Potential employers do not want your drama you bring during your job search. They want nothing to do with the stories, the characters, nor the ending. They want to know, are you an asset to the team.
Bringing drama does not add value, nor does it make anyone an attractive candidate. Nor does it make for an effective job search.
Your adventure in job search is compelling drama for all of the wrong reasons:
1. It’s like Law and Order
There is a story for everything. Instead of calling my boss to meet you, I want to call the police. The “my-brush-with-the-cop” stories are funny to your friends, not to potential employers. You do not have to mention “cop” or “police” in your little ditty for anyone to know that you were arrested a few times.
2. CSI (Can’t Stand Idiots) New York, Miami, or Where You Are
Mark was making small talk about exquisite dining and the research he conducted online about all of the restaurants he has visited. The interviewer asked, “So what did you find out about our company as a result of your research?” The morrow: Talking too much could be the beginning of an implosion.

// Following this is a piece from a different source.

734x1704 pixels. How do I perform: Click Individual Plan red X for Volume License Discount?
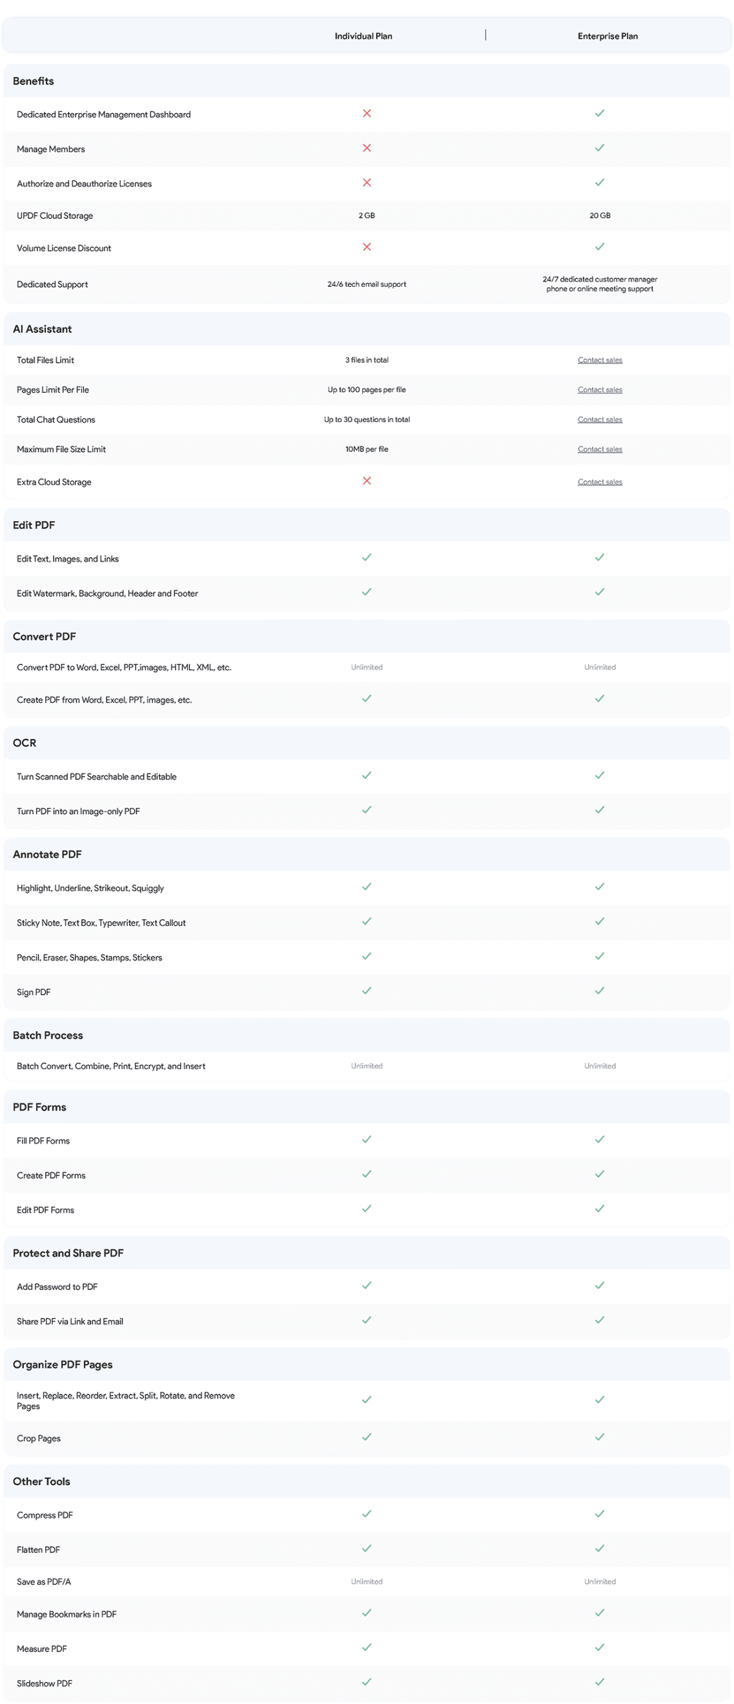pyautogui.click(x=367, y=247)
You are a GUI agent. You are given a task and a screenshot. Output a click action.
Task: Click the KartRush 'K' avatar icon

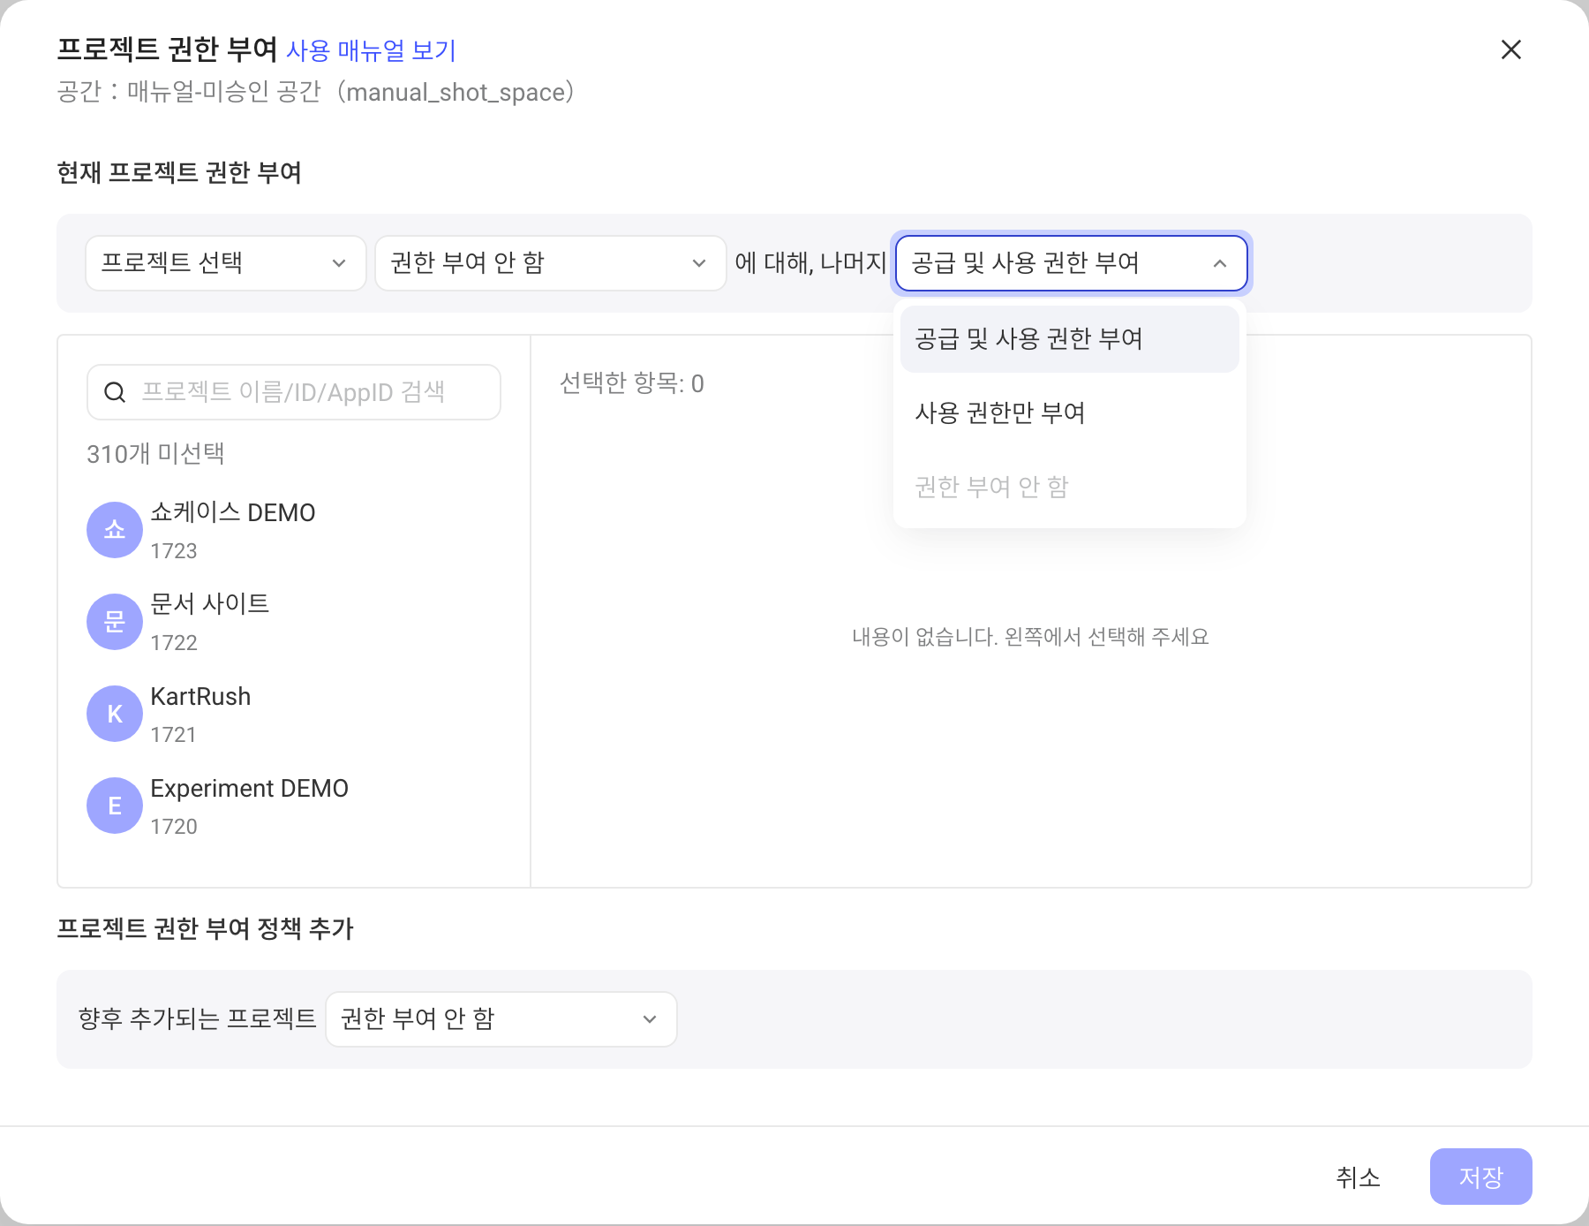tap(115, 714)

Oh yeah, the interview lasted 10 minutes.
3. The Mentalist
Don’t act like you know everything. Networking works when you are in learning mode. Button your expertise, but wear your perpetual learning suit in a job pursuit conversation.
4. Burn Notice
Telling stories of being treated unfairly, or how unrewarded you have been is career suicide. Nothing worse than burning yourself during the job hunt process.
5. Brothers and Sisters
Leave family drama out of any part of the job search process. It is never positive to talk about family problems at a networking event, interview, or just meeting a potential contact for the first time. Even if the story is funny, it could be perceived as negative.
The most engaging conversations anyone could have when the focus is on skill, contributions, and solutions. Familiarity and small talk is great if its your strength. Otherwise, leave the drama to television, movies, and your friends.